Detecting the onset of the frailty process early enough in home-dwelling people is of major importance to slow down or even stop the frailty process by an adapted prescription that could be an increase in physical activity, recommendations towards a better diet or a modification in drug delivery. In addition, continuous remote prescriptions follow-up could be useful to measure their effects on a variety of frailty indices and possibly modify them to improve their efficiency [3,4,5,6,7,8]. Such monitoring can be achieved using in-home technologies that are able to collect, to process and to transmit data from home-dwelling older people provided that those technologies are easily usable, socially acceptable and motivating. It has been shown (see for instance [9]) that older people accept such in-home technologies if the recipients find an improvement in, amongst others, activity and autonomy and if their privacy is respected.

Therefore, technologies for frailty detection and remote monitoring have to be designed with respect to these acceptability conditions and to produce data on the basis of reference scales that can be supplied in a quantified-self manner, or at least with the assistance of a home help or auxiliary nurses. Many of these scales have been published up. The Rockwood and Mitniski [10] model is probably the most comprehensive example (70 items), however it is difficult to apply outside a hospital environment and clearly unsuitable to self-measurement at home. Other scales (see for instance [11, 12]) cover several aspects of frailty (physical, nutritional, emotional …) while being more limited than Rockwood’s in the number of items, but still difficult to adapt to a home context.

Fried et al. [13] described frailty in older adults as a phenotype that could be identified through five criteria: unintentional weight loss, self-reported exhaustion, weakness, slow walking speed, and low physical activity. These criteria have been identified as predictive of health degradation in a number of situations related, for instance, to ageing, cardiovascular problems or renal insufficiency [14,15,16]. In that way, it would be of great interest to provide general practitioners with data collected from Fried’s scale in a continuous manner. Beyond the fact that this scale has been widely diffused and used to assess physical frailty, scoring its items is easy to perform by means of simple technological tools, hence well adapted to a quantified-self approach. In that way we developed a technological package (the ARPEGE Pack [17]) whose objective was to associate each Fried’s criterion with a wireless device which calculated the criterion value and sent it to a local receiver (typically a tablet or a smartphone) with remote communication capability.
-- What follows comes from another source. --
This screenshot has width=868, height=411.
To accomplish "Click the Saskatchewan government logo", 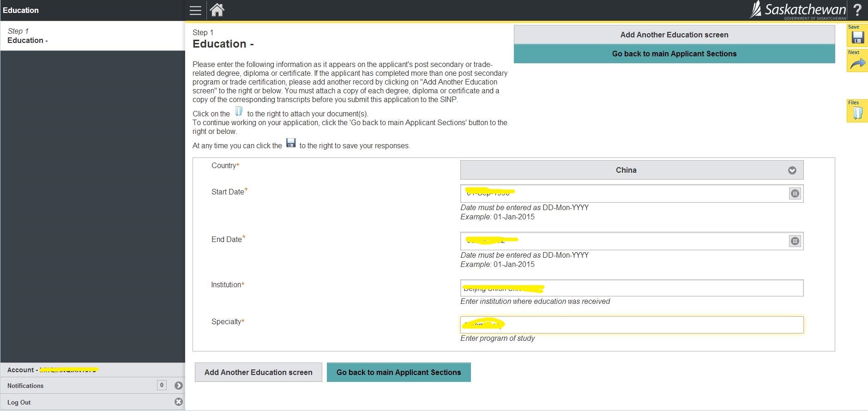I will [798, 10].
The performance of each technological device included in the ARPEGE Pack was evaluated in a laboratory manner using reference measurements and/or involving only healthy subjects [18,19,20]. For those reasons, a validation in controlled clinical conditions with older people classified as healthy, pre-frail or frail was necessary in order to show the capability of the ARPEGE Pack to produce a proper estimation of the Fried’s criteria when older people are concerned. The objective of the present work is to compare the results produced by the ARPEGE Pack with those obtained by the usual clinical tests on an ageing population and discuss the ability of that Pack to be used for long-term frailty remote monitoring.

Methods

Material

The ARPEGE Pack aims to provide the data for the five Fried’s criteria by means of technological devices. The weight (then weight loss after successive measurements) is obtained by a connected bathroom scale which, in addition, includes a functionality evaluating balance quality (BQT: Balance Quality Tester [21]). In Fried’s work, weakness is evaluated by means of grip strength measurements using a Jamar hand-held dynamometer. In order to make it easy and motivating to use in long-term monitoring, we developed the “Grip-ball” [19], a ball including all functionalities for measuring and wirelessly communicating the pressure exerted on it by the subject. The Grip-ball can be associated with a serious game which ensures the motivation side of the device [22]. As clinicians generally refer to force instead of pressure, a regression model has been developed to convert pressure into force [23]. In the ARPEGE study, we made use of an intermediate version of the Grip-ball where electronic and communication hardware was implemented outside the ball. Concerning walking speed, its evaluation is typically achieved in clinical practice by timing the subject walking over a specific distance (15 ft in Fried’s work). The device included in the ARPEGE Pack makes use of a Doppler sensor (X-Band Doppler Motion Detector MDU 1130, Microwave Solutions Ltd., Marlowes, UK) associated with hardware for conditioning and communication needs, hidden in an object usually encountered at home (a vase in the current ARPEGE demonstrator) [20]. The two remaining Fried’s criteria are assessed in the ARPEGE Pack by means of questionnaires included in the local receiver (a tablet in the present study). We had neither the time nor the wish to use the Minnesota Leisure Time Activity questionnaire extensively [24] for assessing physical activity level during the experiment, even in its short form. We preferred to reduce that assessment to one question adapted in French from that used in the SHARE Project (“How often do you engage in activities that require a low or moderate level of energy such as gardening, cleaning the car, or going for a walk?” [25]). For exhaustion evaluation, we adapted in French the two questions used by Fried et al. [13] and derived from the CES-D scale [26].

Protocol

One hundred ninety-four participants (Table 1) were recruited from three different locations: 141 patients coming for a geriatric examination at the Reims University Hospital (CHU Reims, France) and the Troyes non-University Hospital (CH Troyes, France), and 53 healthy older people participating in social activities organized by the Arcades First-line Prevention Center in Troyes (France). Inclusion lasted from 2013 to 10-01 to 2014-09-30. It was limited to an age of 70 years and over. People unable to stand up, with severe handicaps, acute pathologies or severe cognitive disorders (Mini-Mental State Examination < 10) were excluded from the experiment.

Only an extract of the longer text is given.